How U.S. foreign policy becomes entangled with Trump's interests

President Donald Trump on Tuesday.

President Donald Trump on Tuesday. Credit: AP/Carolyn Kaster

President Donald Trump these days has his private-sector "personal" attorney Rudy Giuliani trying to pressure a foreign government, Ukraine, to investigate the family and actions of Joe Biden — who could end up Trump's opponent in next year's election.

That much is undisputed. It raises a question: Has American foreign policy been privatized for the political benefit of the man in charge?

Ukraine's new President Volodymyr Zelensky is very unlikely to believe that the outcome of his "private" talks with Giuliani have no implications for matters of state. Arms sales and aid to his country earmarked from the Pentagon totaling $250 million appear to be stalled.

House Democrats have added this intrigue to their ever-growing oversight agenda.

Three committee chairmen said in a newly released letter that Trump and Giuliani "appear to have acted outside legitimate law enforcement and diplomatic channels to coerce the Ukrainian government into pursuing politically motivated investigations under the guise of anti-corruption activity."

“As the 2020 election draws closer, President Trump and his personal attorney appear to have increased pressure on the Ukrainian government and its justice system in service of President Trump’s re-election campaign …"

Strong-arm moves are, by reputation, a way of life in Eastern European politics and business. The backdrop is key. Ukraine has been in conflict with Russia since that nation invaded disputed Crimea five years ago. Zelensky is reportedly ready to take part this month in a meeting of leaders of the Normandy Four — Ukraine, Germany, France and Russia.

Could the Trump camp's extracurricular talks with the Zelensky regime regarding Biden help or hurt Russian President Vladimir Putin's agenda at the conference?

That's unclear. But there's no question the Trump administration is trying to squeeze the Ukrainians. Vice President Mike Pence expressed solidarity with Ukraine while in Poland last week but also told reporters of the aid delay: "I mean, to invest additional taxpayer in Ukraine, the president wants to be assured that those resources are truly making their way to the kind of investments that will contribute to security and stability in Ukraine."

One can only wonder if cooperation on the Biden front would help Zelensky's cause — no matter how much members of Congress in both parties urge a release of Ukraine aid.

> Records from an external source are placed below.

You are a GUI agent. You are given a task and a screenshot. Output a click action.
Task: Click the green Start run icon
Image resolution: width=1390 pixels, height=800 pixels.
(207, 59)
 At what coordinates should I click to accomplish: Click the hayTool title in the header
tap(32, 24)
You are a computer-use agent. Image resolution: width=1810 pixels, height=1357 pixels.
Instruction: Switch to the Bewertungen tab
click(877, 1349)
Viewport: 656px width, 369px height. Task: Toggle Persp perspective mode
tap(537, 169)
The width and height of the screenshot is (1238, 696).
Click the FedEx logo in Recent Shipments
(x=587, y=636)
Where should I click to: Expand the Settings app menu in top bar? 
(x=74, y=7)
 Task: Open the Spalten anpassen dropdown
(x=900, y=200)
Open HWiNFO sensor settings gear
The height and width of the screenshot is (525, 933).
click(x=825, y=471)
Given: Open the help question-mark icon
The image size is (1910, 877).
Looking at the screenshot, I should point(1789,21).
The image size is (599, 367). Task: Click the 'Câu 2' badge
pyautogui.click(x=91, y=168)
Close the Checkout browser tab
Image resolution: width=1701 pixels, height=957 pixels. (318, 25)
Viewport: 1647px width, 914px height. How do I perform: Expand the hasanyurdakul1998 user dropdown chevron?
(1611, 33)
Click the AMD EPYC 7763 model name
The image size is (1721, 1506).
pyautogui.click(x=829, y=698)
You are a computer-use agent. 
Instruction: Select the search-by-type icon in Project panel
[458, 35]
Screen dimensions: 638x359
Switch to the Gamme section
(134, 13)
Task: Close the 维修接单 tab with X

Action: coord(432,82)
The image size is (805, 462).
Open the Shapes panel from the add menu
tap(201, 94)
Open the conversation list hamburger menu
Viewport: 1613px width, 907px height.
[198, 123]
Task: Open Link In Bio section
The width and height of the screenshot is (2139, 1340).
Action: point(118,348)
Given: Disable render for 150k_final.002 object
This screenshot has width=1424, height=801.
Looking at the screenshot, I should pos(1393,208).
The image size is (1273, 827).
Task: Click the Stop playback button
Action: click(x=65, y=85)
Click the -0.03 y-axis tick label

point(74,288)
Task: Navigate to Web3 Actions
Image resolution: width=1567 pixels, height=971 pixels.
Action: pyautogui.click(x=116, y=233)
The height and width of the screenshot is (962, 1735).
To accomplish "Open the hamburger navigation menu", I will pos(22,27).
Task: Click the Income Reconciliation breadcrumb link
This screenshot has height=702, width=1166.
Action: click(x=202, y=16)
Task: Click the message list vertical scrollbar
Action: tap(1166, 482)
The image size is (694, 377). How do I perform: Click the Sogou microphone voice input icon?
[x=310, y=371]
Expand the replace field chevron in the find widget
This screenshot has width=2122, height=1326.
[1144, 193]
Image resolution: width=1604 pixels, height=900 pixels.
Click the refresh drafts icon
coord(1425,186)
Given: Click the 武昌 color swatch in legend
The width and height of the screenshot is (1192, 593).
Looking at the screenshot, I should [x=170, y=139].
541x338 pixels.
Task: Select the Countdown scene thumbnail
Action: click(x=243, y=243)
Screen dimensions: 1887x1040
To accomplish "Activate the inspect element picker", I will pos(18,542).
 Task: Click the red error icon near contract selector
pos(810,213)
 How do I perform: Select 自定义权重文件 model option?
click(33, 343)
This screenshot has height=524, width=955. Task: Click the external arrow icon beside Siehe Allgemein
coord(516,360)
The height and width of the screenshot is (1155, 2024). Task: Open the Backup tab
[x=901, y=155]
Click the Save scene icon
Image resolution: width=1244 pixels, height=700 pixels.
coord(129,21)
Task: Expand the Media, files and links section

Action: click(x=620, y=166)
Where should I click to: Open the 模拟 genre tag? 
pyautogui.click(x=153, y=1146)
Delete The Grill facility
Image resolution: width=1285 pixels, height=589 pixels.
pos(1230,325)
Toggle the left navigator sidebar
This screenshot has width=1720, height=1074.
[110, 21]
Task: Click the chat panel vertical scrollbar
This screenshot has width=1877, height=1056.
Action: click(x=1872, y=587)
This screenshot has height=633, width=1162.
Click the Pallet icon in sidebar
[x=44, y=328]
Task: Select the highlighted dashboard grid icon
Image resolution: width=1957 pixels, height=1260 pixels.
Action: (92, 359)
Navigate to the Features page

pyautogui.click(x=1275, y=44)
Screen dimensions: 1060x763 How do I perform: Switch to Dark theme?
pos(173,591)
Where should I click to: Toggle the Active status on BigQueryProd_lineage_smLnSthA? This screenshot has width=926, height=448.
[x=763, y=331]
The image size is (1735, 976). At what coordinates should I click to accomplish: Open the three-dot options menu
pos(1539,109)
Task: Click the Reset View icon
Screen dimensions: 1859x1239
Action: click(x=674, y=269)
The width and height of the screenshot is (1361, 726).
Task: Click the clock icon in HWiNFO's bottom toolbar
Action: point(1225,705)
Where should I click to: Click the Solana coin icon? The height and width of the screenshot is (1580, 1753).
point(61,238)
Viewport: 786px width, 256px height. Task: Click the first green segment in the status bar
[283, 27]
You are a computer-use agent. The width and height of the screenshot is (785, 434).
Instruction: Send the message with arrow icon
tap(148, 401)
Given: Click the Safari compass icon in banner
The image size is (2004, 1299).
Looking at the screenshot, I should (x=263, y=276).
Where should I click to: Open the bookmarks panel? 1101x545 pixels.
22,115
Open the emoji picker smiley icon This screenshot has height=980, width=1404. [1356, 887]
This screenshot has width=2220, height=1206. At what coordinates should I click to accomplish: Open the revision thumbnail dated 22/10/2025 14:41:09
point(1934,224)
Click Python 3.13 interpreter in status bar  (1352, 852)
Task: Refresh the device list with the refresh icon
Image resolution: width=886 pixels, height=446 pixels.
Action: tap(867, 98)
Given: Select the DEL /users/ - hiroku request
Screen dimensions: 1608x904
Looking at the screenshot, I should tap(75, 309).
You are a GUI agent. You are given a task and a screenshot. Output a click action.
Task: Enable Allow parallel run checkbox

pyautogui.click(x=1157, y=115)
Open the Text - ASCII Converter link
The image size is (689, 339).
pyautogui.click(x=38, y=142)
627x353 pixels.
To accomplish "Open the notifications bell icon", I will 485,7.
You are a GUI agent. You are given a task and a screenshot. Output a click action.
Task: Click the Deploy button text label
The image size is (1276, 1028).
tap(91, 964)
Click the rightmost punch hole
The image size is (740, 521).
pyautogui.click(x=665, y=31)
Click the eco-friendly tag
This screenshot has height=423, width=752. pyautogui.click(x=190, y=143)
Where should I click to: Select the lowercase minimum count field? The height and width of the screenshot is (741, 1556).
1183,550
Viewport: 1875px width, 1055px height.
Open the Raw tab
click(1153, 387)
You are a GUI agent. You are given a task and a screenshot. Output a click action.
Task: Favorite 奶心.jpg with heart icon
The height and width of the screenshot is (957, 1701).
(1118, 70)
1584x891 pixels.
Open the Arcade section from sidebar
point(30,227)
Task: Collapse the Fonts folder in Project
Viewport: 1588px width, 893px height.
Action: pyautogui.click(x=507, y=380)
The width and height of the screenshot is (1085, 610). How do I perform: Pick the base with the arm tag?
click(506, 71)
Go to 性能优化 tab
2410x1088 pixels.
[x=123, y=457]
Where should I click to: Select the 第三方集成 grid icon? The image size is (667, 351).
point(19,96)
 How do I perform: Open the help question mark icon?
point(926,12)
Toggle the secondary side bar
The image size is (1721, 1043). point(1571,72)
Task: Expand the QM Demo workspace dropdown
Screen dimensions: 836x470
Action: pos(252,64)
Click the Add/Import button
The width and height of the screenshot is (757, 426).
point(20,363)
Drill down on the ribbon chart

Trump's interests and America's interests have blurred in the international arena before.

True or not, he boasted at a 2015 rally: "Saudi Arabia, I like the Saudis. I make a lot of money with them. They buy all sorts of my stuff. All kinds of toys from Trump. They pay me millions and hundred of millions."

As president, he has shielded the Saudi royal family in official ways. He downplayed the murder of a dissident commentator widely linked to the highest levels of government in Riyadh, and vetoed legislation aimed at hindering U.S. support for the Saudis in Yemen.

At one point his biggest campaign contributor, casino mogul Sheldon Adelson, a major backer of Israel, offered to help pay the cost of moving the U.S. Embassy to Jerusalem.

While in India last year, Trump's oldest son, Donald Jr., offered a reward to wealthy locals willing to buy property from him: They could “join Mr. Donald Trump Jr. for a conversation and dinner," according to a newspaper ad.

On the diplomatic front these days, Trump has stayed silent on India's controversial denial of autonomy to Kashmir, the center of that nation's decades-old dispute with Pakistan.

The line between private Trump and public Trump remains as faint as ever.